Text under study:

- Directed by: Vitali Kanevsky
- Written by: Vitali Kanevsky
- Produced by: Philippe Godeau
- Starring: Pavel Nazarov
- Cinematography: Vladimir Brylyakov
- Music by: Boris Rychkov
- Release date: 1992;
- Running time: 97 minutes
- Country: Russia
- Language: Russian

= An Independent Life =

An Independent Life (Самостоятельная жизнь, translit. Samostoyatelnaya zhizn) is a 1992 Russian film directed by Vitali Kanevsky. It is the second in a trilogy of autobiographical films. The film was an international co-production between companies in Russia, France and the UK, including StudioCanal and PolyGram Filmed Entertainment. It tied with Dream of Light to win the Jury Prize, the third most prestigious award of the event, at the Cannes Film Festival in 1992.

Listed entries:
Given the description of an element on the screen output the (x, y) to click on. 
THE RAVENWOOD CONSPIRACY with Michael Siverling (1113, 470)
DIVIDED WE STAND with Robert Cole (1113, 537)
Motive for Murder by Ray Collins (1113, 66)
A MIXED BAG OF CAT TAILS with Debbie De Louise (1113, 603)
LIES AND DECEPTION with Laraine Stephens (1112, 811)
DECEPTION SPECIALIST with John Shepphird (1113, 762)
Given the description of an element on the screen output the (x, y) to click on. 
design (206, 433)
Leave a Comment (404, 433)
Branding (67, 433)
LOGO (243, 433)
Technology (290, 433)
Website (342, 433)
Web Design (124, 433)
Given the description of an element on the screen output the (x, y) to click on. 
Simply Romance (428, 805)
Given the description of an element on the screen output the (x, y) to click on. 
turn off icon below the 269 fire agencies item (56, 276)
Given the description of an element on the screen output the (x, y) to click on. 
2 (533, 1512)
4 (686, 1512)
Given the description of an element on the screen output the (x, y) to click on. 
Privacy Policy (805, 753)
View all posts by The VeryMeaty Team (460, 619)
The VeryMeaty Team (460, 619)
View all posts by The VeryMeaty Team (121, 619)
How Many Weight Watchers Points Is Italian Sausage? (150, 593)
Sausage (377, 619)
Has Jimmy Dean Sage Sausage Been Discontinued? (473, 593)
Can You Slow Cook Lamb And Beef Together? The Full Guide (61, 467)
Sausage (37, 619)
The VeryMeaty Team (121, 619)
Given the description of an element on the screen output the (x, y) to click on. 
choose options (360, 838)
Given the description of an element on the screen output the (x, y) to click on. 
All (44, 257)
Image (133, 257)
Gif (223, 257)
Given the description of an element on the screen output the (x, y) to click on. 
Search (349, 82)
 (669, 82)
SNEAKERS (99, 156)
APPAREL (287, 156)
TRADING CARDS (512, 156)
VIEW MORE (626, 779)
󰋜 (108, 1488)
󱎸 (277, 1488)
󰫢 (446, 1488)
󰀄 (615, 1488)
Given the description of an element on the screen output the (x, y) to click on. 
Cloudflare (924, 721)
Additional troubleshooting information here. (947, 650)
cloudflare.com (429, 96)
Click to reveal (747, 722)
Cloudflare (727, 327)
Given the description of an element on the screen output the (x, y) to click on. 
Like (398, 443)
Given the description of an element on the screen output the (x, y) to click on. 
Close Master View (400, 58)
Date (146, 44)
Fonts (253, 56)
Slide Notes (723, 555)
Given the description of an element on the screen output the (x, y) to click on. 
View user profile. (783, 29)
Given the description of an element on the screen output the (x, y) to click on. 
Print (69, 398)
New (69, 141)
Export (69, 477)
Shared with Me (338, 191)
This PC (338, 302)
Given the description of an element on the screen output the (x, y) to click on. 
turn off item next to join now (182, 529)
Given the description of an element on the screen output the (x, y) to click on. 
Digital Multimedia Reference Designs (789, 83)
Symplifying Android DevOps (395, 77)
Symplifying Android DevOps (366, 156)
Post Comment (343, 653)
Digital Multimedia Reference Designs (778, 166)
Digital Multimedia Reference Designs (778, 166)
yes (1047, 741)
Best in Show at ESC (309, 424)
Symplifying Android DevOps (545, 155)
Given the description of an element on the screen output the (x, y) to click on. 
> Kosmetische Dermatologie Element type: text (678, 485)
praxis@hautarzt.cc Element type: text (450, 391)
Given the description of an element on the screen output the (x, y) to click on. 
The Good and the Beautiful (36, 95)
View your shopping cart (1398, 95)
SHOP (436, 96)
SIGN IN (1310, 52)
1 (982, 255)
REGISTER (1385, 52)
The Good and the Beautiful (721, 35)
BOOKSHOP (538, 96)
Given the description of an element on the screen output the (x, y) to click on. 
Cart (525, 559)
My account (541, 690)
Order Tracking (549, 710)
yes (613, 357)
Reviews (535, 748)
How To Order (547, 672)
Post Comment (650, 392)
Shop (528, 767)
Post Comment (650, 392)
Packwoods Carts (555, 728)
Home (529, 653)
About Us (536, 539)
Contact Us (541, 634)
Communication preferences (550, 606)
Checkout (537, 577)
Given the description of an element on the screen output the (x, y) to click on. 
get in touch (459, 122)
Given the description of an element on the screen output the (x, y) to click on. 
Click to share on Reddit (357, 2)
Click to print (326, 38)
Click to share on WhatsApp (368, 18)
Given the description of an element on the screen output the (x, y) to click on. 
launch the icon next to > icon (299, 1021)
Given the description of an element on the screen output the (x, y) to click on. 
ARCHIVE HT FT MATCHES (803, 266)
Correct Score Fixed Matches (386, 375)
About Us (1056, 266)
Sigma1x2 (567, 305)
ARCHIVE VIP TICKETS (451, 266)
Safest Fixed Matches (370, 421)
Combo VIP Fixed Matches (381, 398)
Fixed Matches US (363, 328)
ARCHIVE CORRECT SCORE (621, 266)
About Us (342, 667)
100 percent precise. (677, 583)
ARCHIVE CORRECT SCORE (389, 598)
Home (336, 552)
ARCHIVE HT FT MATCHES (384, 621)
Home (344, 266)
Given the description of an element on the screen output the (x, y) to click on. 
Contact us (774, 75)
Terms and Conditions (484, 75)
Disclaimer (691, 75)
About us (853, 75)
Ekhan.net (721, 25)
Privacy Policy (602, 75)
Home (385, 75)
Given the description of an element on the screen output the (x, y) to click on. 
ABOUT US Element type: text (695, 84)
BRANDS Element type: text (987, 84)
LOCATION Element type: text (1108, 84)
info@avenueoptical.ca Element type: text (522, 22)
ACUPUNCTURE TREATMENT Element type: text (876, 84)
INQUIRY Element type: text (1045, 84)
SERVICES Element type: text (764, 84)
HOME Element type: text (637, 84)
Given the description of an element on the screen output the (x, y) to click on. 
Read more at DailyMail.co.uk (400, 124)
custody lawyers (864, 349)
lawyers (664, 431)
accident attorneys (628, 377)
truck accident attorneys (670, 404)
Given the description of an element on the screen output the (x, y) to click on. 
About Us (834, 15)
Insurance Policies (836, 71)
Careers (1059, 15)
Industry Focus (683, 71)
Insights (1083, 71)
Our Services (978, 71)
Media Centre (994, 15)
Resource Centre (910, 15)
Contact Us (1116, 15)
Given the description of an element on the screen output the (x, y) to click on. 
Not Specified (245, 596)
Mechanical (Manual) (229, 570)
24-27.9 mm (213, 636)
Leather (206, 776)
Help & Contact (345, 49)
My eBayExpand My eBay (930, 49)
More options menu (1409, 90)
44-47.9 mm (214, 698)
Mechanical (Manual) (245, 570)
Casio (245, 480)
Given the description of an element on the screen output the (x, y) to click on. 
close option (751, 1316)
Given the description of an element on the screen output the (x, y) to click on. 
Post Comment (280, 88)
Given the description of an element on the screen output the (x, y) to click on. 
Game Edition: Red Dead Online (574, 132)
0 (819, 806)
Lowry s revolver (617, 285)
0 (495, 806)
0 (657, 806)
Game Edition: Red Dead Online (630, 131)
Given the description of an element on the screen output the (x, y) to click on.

Your instructions: List every distinct person named in the credits of the article on An Independent Life, each with the role or roles given for them.

Task solution:
- Vitali Kanevsky: director and writer
- Philippe Godeau: producer
- Pavel Nazarov: star
- Vladimir Brylyakov: cinematography
- Boris Rychkov: music